§ WHAT YOU NEED TO DO
In the FSDP issue text below, what requires_grad setting does the ShardedTensor give the CPU tensor it creates by default?

§ EXERCISE TEXT
------------------------------------------------------------

[FSDP] Cannot enable `offload_to_cpu=True` when using `LOCAL_STATE_DICT`

When I configure state_dict_type like this:

        with fsdp_model.state_dict_type(
            fsdp_model,
            StateDictType.LOCAL_STATE_DICT,
            LocalStateDictConfig(offload_to_cpu=True),
            LocalOptimStateDictConfig(offload_to_cpu=True)
        ):

and then call

model_state_dict = fsdp_model.state_dict()

an error will be raised here:

Local shards' tensor requires_grad property is incompatible with tensor property on rank 1: tensor property requires_grad=True, local shard tensor requires_grad=False. 

After debugging, I found that the ShardedTensor will create a CPU tensor with requires_grad=False here by default. However, the requires_grads is True in the sharded tensor of my model. This kind of inconsistency triggered the error.

------------------------------------------------------------

§ DATA SEGMENT
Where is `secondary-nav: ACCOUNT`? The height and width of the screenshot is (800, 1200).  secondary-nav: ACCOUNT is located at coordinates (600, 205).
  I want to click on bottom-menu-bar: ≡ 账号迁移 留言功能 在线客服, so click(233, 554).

------------------------------------------------------------

§ PROBLEM SOLUTION
requires_grad=False